When he started, Reyes stood on cases of Coke so he could reach the table. His family was poor. For a time, Reyes lived with an uncle who ran the Lucky 13 pool hall in Manila, occasionally sleeping on one of the tables, dreaming, he says, of how to handle the cue. When he was nine, he saw a man beat another man and get paid cash, and he saw his future. He played wherever, whenever, at the Lucky 13 or Rommel's in Manila, the Olympic or City Lanes in Angeles. Classmates, Chinese kids mostly, staked him in challenge matches. He attracted more backers, older guys who would whisk him from the school steps to billiards halls or girlie bars and watch him empty local and G.I. wallets until 5 a.m. School? "I went so I could sleep," he says. He dropped out when he was 15, a decision his parents accepted after he started adding his winnings to what his father earned as a vendor. At that stage, he didn't seek out top players because they were harder to beat; his ambition was to get paid, not to be the best. But to get paid the big money, he soon had to play the best.
There's a distinct Filipino style of billiards, says Helfert, "flowery," with a lot of movement in the backswing. More crucially, observes Billiards Digest editor Kirstin Pires: "The Filipinos are great gamblers. They always play their best when there is winner-take-all money." In tournaments, consolation money is still a payday. But when $10,000 or $20,000 is on the table, and only one man can take it home—that's why it's gambling—they find that additional motivation provides a little extra focus.
"No one in the world can stay with him hour after hour," says George Breedlove, a former top player. Backers still put up the money, Reyes still gets his cut, but the stakes have grown. Three years ago, legendary gambler and professional poker player T.A. Preston Jr., a.k.a. "Amarillo Slim," was in a Dallas pool hall. Slim didn't play much anymore. He was just watching, until a matchmaker told him Reyes would spot him 15-5 in one pocket, best of seven: each player could use one pocket on the table, and Reyes was claiming that in each game he'd sink 15 balls before Slim sank five. "I don't think that person lives," Slim said, taking the bet. He lost, returning the next day with "enough $100 bills to burn down the block." He lost again. He says he left $200,000 with Reyes and his backers. The next week, in California, "He wound up playing me 17-5. At 17-5, I beat him," Slim says (they ended even). "He's a great money player. I never saw him rattled, never saw him harass his opponent. Every time we played, he was a perfect gentleman. And every time, he did things I've never seen anyone do before."

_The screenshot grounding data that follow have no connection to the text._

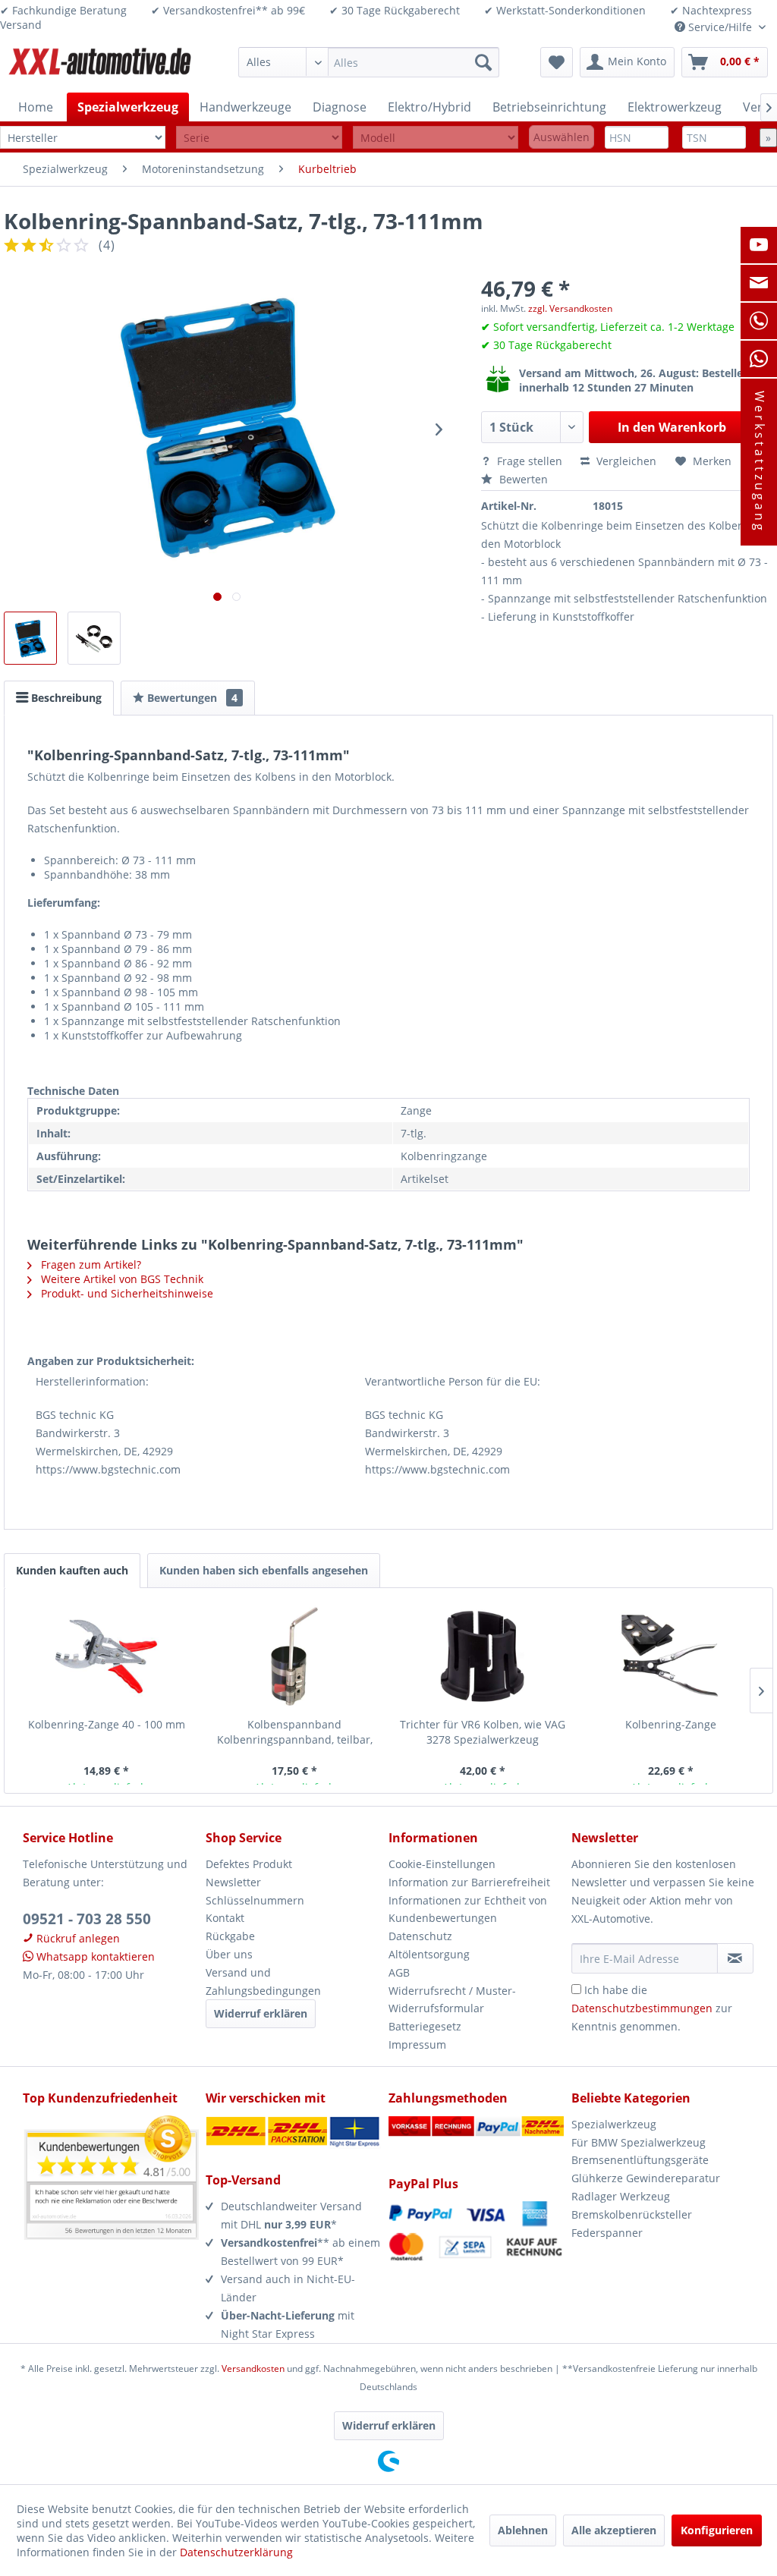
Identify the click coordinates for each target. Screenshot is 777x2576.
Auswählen (561, 137)
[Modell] (435, 138)
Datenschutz (420, 1936)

At dinner, Reyes ignores his aches and pains and concentrates instead on the food—fish and rice, one light beer—the friends (all men) he's assembled around him, and, later at a karaoke bar, the lyrics to Before You Go by Matt Munro and Englebert Humperdink's The Way It Used to Be. That weekend, he took his bad eyes and bad elbows to the Tokyo-9 Ball Tournament and won the most lucrative event in the sport, pocketing about $160,000. The following weekend, he won again, this time in Warsaw, Poland. Still, he continues to say that his time at the top might be coming to an end, that he should prepare the country for the day he can no longer be the player they want, and maybe need him to be. During the late '80s and early '90s, when he went through a title drought, he felt the pressure. "Everyone in the Philippines expects me to win. They think I should never lose."
Pool is a game of positioning: you shoot to sink when you can and play safety when you must, and the hustle is always on. Reyes lives as he plays, staying home, safe, when he's not playing, decrying his sad slide, then going to Tokyo or Wales or Reno when there's money on the table. The last time we meet, at Nita's, he answers questions, poses for pictures, but he's clearly ready to do something else. What exactly, he doesn't know. Maybe wander around town, he says, and look for a game.